#### Your goal:
Quote all of the data below exactly, please.

(Data records Opens)

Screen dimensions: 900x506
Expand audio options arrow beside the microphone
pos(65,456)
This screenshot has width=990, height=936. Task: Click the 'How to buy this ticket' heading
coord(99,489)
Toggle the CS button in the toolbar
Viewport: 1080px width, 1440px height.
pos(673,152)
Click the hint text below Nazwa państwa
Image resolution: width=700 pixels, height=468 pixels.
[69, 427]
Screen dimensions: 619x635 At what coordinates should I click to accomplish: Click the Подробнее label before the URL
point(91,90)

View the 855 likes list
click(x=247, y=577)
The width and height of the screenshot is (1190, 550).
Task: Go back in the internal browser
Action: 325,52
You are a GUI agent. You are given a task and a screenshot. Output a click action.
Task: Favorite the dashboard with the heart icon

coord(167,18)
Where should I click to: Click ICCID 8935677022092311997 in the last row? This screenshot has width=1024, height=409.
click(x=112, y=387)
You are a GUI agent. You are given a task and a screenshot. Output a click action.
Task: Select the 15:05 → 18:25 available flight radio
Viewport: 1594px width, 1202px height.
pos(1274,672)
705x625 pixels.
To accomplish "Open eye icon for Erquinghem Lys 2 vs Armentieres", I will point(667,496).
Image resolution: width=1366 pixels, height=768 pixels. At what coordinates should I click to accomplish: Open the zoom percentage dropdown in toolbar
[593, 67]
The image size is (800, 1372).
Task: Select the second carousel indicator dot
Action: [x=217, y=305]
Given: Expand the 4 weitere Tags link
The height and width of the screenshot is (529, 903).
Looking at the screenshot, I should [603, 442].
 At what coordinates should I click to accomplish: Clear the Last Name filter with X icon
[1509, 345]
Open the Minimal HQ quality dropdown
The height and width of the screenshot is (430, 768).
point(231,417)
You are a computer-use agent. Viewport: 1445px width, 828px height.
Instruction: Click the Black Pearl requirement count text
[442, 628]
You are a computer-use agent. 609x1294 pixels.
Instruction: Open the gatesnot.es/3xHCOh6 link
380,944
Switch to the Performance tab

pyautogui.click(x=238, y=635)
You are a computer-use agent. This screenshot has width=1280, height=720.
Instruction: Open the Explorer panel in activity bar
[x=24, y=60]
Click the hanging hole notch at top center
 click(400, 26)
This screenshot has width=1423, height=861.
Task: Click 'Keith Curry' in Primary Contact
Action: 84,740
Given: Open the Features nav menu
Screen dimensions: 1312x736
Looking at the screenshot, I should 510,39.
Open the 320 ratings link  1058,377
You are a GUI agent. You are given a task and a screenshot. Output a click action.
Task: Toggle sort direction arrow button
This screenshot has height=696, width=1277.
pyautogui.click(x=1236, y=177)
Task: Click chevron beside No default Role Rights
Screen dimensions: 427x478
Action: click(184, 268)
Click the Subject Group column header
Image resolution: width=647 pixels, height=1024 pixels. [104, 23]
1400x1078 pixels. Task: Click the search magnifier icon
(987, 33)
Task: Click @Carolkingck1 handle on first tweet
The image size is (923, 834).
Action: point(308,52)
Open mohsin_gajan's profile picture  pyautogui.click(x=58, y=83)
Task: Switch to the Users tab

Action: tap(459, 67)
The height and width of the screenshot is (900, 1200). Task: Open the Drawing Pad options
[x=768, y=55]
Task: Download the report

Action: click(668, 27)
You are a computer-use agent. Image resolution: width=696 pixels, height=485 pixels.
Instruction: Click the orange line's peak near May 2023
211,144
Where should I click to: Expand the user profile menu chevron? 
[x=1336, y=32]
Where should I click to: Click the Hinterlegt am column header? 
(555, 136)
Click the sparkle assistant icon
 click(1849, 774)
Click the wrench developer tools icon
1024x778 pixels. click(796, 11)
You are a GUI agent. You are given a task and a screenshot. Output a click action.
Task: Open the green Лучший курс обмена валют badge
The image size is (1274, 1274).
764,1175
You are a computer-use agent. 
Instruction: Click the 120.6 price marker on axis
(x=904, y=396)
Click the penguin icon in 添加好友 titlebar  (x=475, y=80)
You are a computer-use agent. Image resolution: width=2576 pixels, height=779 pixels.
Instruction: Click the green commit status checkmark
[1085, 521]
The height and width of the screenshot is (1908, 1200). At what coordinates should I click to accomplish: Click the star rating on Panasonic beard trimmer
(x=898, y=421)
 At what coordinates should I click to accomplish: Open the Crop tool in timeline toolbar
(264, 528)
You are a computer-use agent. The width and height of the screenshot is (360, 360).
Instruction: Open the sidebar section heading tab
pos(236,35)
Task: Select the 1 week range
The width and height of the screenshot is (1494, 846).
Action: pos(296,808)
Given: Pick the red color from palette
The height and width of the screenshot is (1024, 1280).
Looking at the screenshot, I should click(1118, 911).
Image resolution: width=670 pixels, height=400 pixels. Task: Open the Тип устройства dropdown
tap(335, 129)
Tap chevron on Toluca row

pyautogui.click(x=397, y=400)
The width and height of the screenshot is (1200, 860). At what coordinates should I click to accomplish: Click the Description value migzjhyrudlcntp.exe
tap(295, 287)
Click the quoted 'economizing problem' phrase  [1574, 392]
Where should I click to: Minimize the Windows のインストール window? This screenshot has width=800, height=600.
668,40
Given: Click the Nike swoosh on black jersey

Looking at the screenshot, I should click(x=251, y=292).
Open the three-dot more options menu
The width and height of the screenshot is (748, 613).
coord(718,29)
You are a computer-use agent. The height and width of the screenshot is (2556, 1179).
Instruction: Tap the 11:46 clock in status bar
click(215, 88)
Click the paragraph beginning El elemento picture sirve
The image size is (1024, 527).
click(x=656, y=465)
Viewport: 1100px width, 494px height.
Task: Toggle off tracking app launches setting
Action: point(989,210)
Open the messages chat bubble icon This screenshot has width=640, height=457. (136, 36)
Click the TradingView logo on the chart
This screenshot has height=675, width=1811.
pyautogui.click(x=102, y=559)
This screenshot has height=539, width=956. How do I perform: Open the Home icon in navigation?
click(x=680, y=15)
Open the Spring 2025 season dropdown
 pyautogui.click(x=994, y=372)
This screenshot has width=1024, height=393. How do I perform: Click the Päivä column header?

(Data records Closes)

#### Exercise response:
Screen dimensions: 900x506
Expand audio options arrow beside the microphone
pos(65,456)
This screenshot has width=990, height=936. Task: Click the 'How to buy this ticket' heading
coord(99,489)
Toggle the CS button in the toolbar
Viewport: 1080px width, 1440px height.
pos(673,152)
Click the hint text below Nazwa państwa
Image resolution: width=700 pixels, height=468 pixels.
[69, 427]
Screen dimensions: 619x635 At what coordinates should I click to accomplish: Click the Подробнее label before the URL
point(91,90)

View the 855 likes list
click(x=247, y=577)
The width and height of the screenshot is (1190, 550).
Task: Go back in the internal browser
Action: 325,52
You are a GUI agent. You are given a task and a screenshot. Output a click action.
Task: Favorite the dashboard with the heart icon

coord(167,18)
Where should I click to: Click ICCID 8935677022092311997 in the last row? This screenshot has width=1024, height=409.
click(x=112, y=387)
You are a GUI agent. You are given a task and a screenshot. Output a click action.
Task: Select the 15:05 → 18:25 available flight radio
Viewport: 1594px width, 1202px height.
pos(1274,672)
705x625 pixels.
To accomplish "Open eye icon for Erquinghem Lys 2 vs Armentieres", I will point(667,496).
Image resolution: width=1366 pixels, height=768 pixels. At what coordinates should I click to accomplish: Open the zoom percentage dropdown in toolbar
[593, 67]
The image size is (800, 1372).
Task: Select the second carousel indicator dot
Action: [x=217, y=305]
Given: Expand the 4 weitere Tags link
The height and width of the screenshot is (529, 903).
Looking at the screenshot, I should [603, 442].
 At what coordinates should I click to accomplish: Clear the Last Name filter with X icon
[1509, 345]
Open the Minimal HQ quality dropdown
The height and width of the screenshot is (430, 768).
point(231,417)
You are a computer-use agent. Viewport: 1445px width, 828px height.
Instruction: Click the Black Pearl requirement count text
[442, 628]
You are a computer-use agent. 609x1294 pixels.
Instruction: Open the gatesnot.es/3xHCOh6 link
380,944
Switch to the Performance tab

pyautogui.click(x=238, y=635)
You are a computer-use agent. This screenshot has width=1280, height=720.
Instruction: Open the Explorer panel in activity bar
[x=24, y=60]
Click the hanging hole notch at top center
 click(400, 26)
This screenshot has width=1423, height=861.
Task: Click 'Keith Curry' in Primary Contact
Action: 84,740
Given: Open the Features nav menu
Screen dimensions: 1312x736
Looking at the screenshot, I should 510,39.
Open the 320 ratings link  1058,377
You are a GUI agent. You are given a task and a screenshot. Output a click action.
Task: Toggle sort direction arrow button
This screenshot has height=696, width=1277.
pyautogui.click(x=1236, y=177)
Task: Click chevron beside No default Role Rights
Screen dimensions: 427x478
Action: click(184, 268)
Click the Subject Group column header
Image resolution: width=647 pixels, height=1024 pixels. [104, 23]
1400x1078 pixels. Task: Click the search magnifier icon
(987, 33)
Task: Click @Carolkingck1 handle on first tweet
The image size is (923, 834).
Action: point(308,52)
Open mohsin_gajan's profile picture  pyautogui.click(x=58, y=83)
Task: Switch to the Users tab

Action: tap(459, 67)
The height and width of the screenshot is (900, 1200). Task: Open the Drawing Pad options
[x=768, y=55]
Task: Download the report

Action: click(668, 27)
You are a computer-use agent. Image resolution: width=696 pixels, height=485 pixels.
Instruction: Click the orange line's peak near May 2023
211,144
Where should I click to: Expand the user profile menu chevron? 
[x=1336, y=32]
Where should I click to: Click the Hinterlegt am column header? 
(555, 136)
Click the sparkle assistant icon
 click(1849, 774)
Click the wrench developer tools icon
1024x778 pixels. click(796, 11)
You are a GUI agent. You are given a task and a screenshot. Output a click action.
Task: Open the green Лучший курс обмена валют badge
The image size is (1274, 1274).
764,1175
You are a computer-use agent. 
Instruction: Click the 120.6 price marker on axis
(x=904, y=396)
Click the penguin icon in 添加好友 titlebar  (x=475, y=80)
You are a computer-use agent. Image resolution: width=2576 pixels, height=779 pixels.
Instruction: Click the green commit status checkmark
[1085, 521]
The height and width of the screenshot is (1908, 1200). At what coordinates should I click to accomplish: Click the star rating on Panasonic beard trimmer
(x=898, y=421)
 At what coordinates should I click to accomplish: Open the Crop tool in timeline toolbar
(264, 528)
You are a computer-use agent. The width and height of the screenshot is (360, 360).
Instruction: Open the sidebar section heading tab
pos(236,35)
Task: Select the 1 week range
The width and height of the screenshot is (1494, 846).
Action: pos(296,808)
Given: Pick the red color from palette
The height and width of the screenshot is (1024, 1280).
Looking at the screenshot, I should click(1118, 911).
Image resolution: width=670 pixels, height=400 pixels. Task: Open the Тип устройства dropdown
tap(335, 129)
Tap chevron on Toluca row

pyautogui.click(x=397, y=400)
The width and height of the screenshot is (1200, 860). At what coordinates should I click to accomplish: Click the Description value migzjhyrudlcntp.exe
tap(295, 287)
Click the quoted 'economizing problem' phrase  [1574, 392]
Where should I click to: Minimize the Windows のインストール window? This screenshot has width=800, height=600.
668,40
Given: Click the Nike swoosh on black jersey

Looking at the screenshot, I should click(x=251, y=292).
Open the three-dot more options menu
The width and height of the screenshot is (748, 613).
coord(718,29)
You are a computer-use agent. The height and width of the screenshot is (2556, 1179).
Instruction: Tap the 11:46 clock in status bar
click(215, 88)
Click the paragraph beginning El elemento picture sirve
The image size is (1024, 527).
click(x=656, y=465)
Viewport: 1100px width, 494px height.
Task: Toggle off tracking app launches setting
Action: point(989,210)
Open the messages chat bubble icon This screenshot has width=640, height=457. (136, 36)
Click the TradingView logo on the chart
This screenshot has height=675, width=1811.
pyautogui.click(x=102, y=559)
This screenshot has height=539, width=956. How do I perform: Open the Home icon in navigation?
click(x=680, y=15)
Open the Spring 2025 season dropdown
 pyautogui.click(x=994, y=372)
This screenshot has width=1024, height=393. How do I perform: Click the Päivä column header?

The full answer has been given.